AI Agent Architecture has Layers — You Can't Skip Them

Ogres are like onions. So are AI agents.

The line gets funnier the more time you spend watching people try to build production AI systems by starting at layer four with no layers underneath it. And then watching those systems fall apart, usually in some creative new way, because the foundation was never there.

Agent architecture is a layered thing. The layers are real, the dependencies between them are real, and you cannot skip them just because the business wants agents doing complex reasoning this quarter.

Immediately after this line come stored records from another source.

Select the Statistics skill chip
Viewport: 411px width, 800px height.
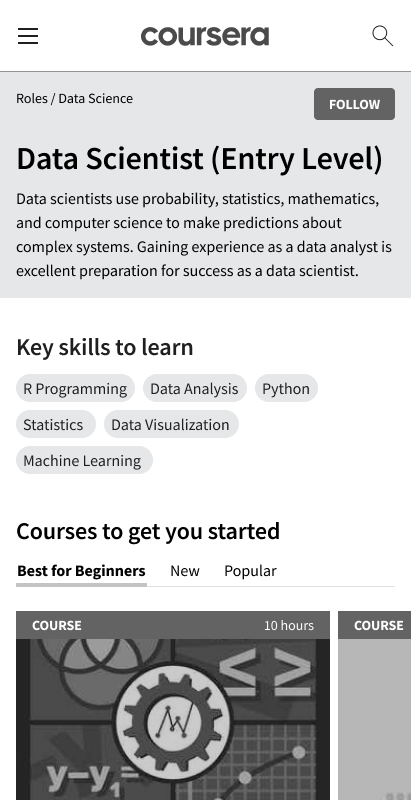[x=56, y=424]
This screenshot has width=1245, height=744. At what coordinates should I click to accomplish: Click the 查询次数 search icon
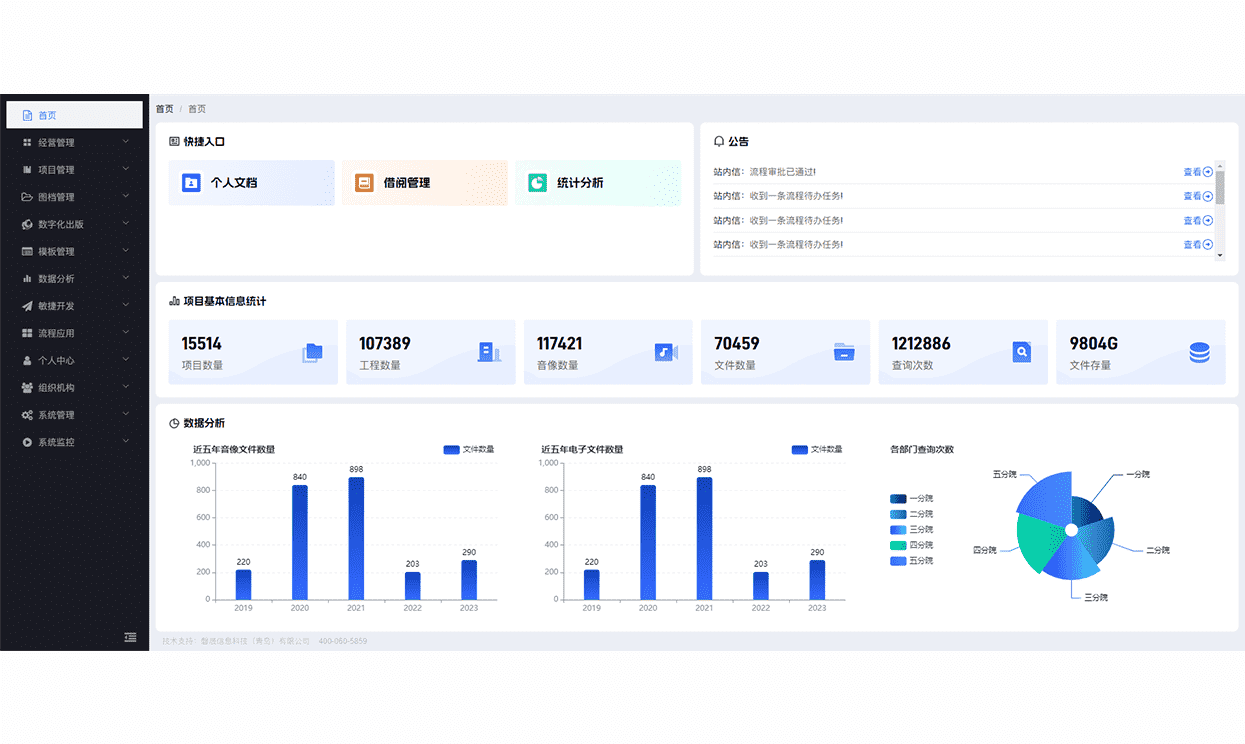pos(1021,352)
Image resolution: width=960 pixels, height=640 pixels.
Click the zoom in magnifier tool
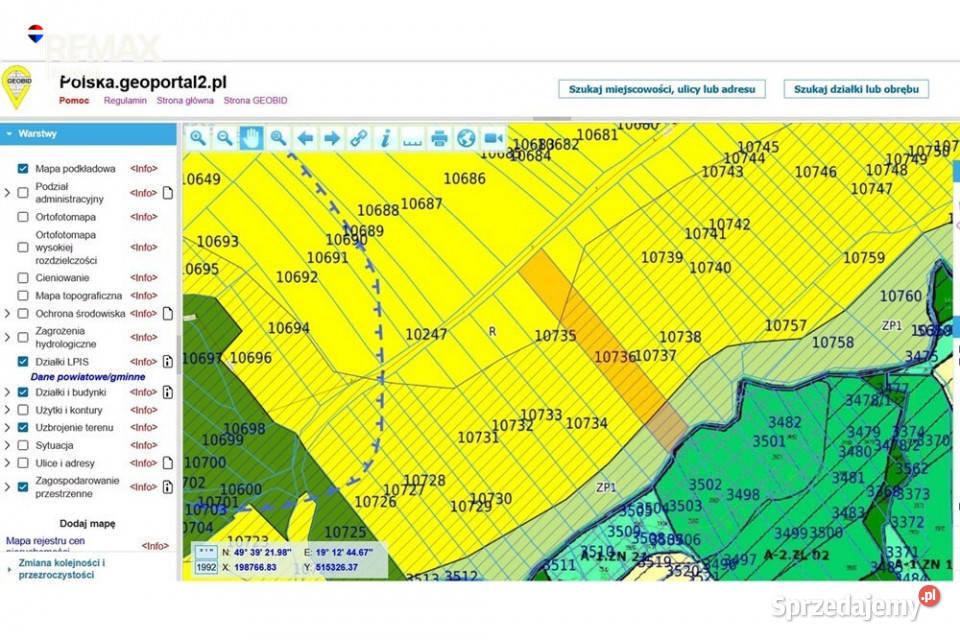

Here is how I think about the stack.

Layer 1 — Deterministic primitives

The bottom of the stack is not AI. It is code. Shell scripts, API calls, file I/O, database reads, well-tested functions that do exactly one thing and have predictable behavior. These are your primitives.

An agent that cannot reliably do a shell command, read a file, or hit an API is not a useful agent. It is a probability machine connected to the world in ways you do not control. The primitives have to be solid before anything layered on top of them is trustworthy.

This sounds obvious. I promise you it is not. I have watched teams build elaborate agentic pipelines on top of file operations that had no error handling, API calls with no retry logic, and data reads with no validation. When the agent misbehaves, the failure is in layer one. But because layer one is not visible in the reasoning trace, it takes hours to find.

Get your primitives right. Test them as primitives. Know what they do when they fail.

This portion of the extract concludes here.